To get three-finger drag to work, you need a gesture right? So you report the issue to libinput. Libinput looks at it and says "well, this is more than just a gesture", and says "this should be implemented in the compositor". Now, this is desktop Linux, and now you need to get at least three compositor projects to agree that 1) yes it's their problem, it isn't a libinput problem and 2) to actually fix it in their compositor. Sigh. And what's more - this isn't even the end of the problem! This is just for dragging windows! Now you also need to get this for arbitrary drag and drop actions like moving text or stuff in your file manager, so now you also need fixes in your UI toolkits. There's at least two for that you'll need as well. Pile on top there that most maintainers in this web have never extensively used a Mac, and don't even understand why this is something people want in the first place. This kind of stuff is very hard to fix on the free desktop.

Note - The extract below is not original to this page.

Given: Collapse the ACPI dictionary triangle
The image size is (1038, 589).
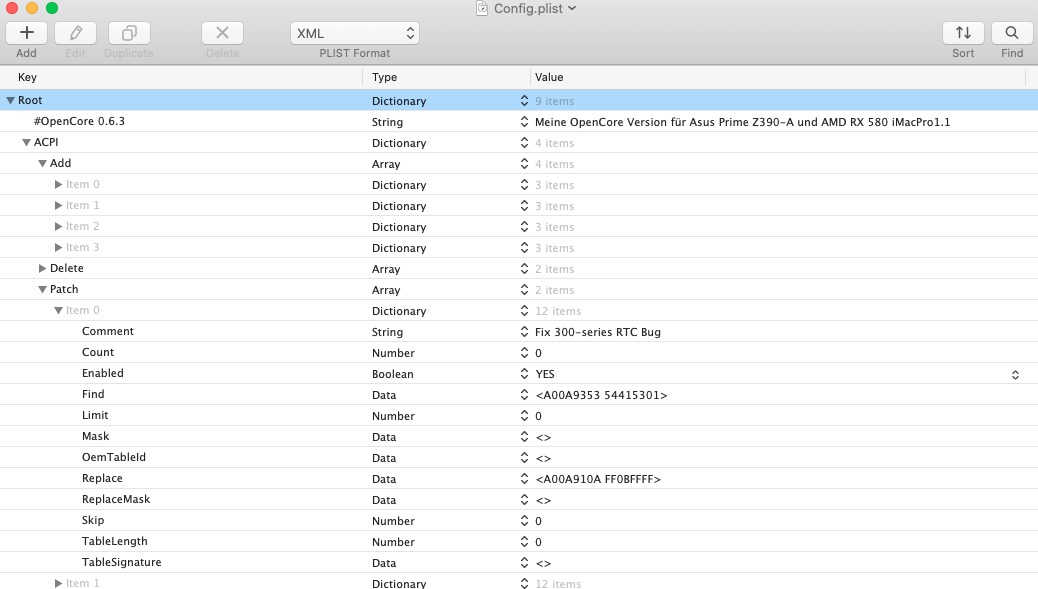Looking at the screenshot, I should click(x=26, y=143).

If the same discussion happens for macOS, at worst some manager who is the boss of both of the squabbling teams will get mad, tells them that the UX here is more important than your technical squabbles and orders them to sit down and fix it. To be clear: I completely understand how these layers of abstraction work on the free desktop, and this is much harder to fix. But I sure wish there was a stronger incentive for these abstraction layers to fix these cross cutting concerns.

I have some hopes pinned on recent progress for this [2].

[1]: https://bugs.freedesktop.org/show_bug.cgi?id=89999#c20

[2]: https://gitlab.freedesktop.org/libinput/libinput/-/issues/29...

2 comments

I think a lot of this is especially bad right now because we're trying to unwind a lot of the bad system architecture that was imposed by X. A lot of maintainers are finding that they need to do things themselves that X used to do for them.

There are other issues on the horizon - if input preferences are no longer held in X (because that's not libinput's job and it shouldn't be) but are pushed up to gtk/glib/qt/kde, does that mean that whenever I use a kde app in gnome that it uses some random key-shortcut defaults rather than what's in my gsettings? That seems to be the case right now.

Also, I owned a multitude of MBPs through the years, from the first Intel Al-books around 2005 through to my last MBP, a 2015 model. I was heavily invested in the platform because it seemed like that manager you describe had the same sense of taste and the same engineering intuitions as I do. Well, that all ended with the butterfly-switch keyboard. It was a sad, angry, bitter divorce, but I left Apple and will probably never buy another MBP. The butterfly switches are gone, but I know now that that manager lacks the integrity and professionalism to manage the platform. It was more important to fluff Johnny Ive's ego.

That opinionated manager can giveth, and she can taketh away.

> If the same discussion happens on macOS, at worst some manager who is the boss of both of the squabbling teams will get mad, tells them that the UX here is more important than your technical squabbles and orders them to sit down and fix it.

That strikes me as rather optimistic. I mean, yes, in theory a company does have enough overarching management that it can force coherent action, but... the "Microsoft" in https://laughingsquid.com/organizational-charts-for-tech-com... is a thing. Maybe Apple is still sufficiently centrally-driven that it works there? Historical accounts certainly make it seem like they've managed their share of infighting, but I suppose by the time they went to market it tended to be dealt with.

Apple has had consistent three finger drag since what, 2012? At least from this perspective they seem to be doing alright.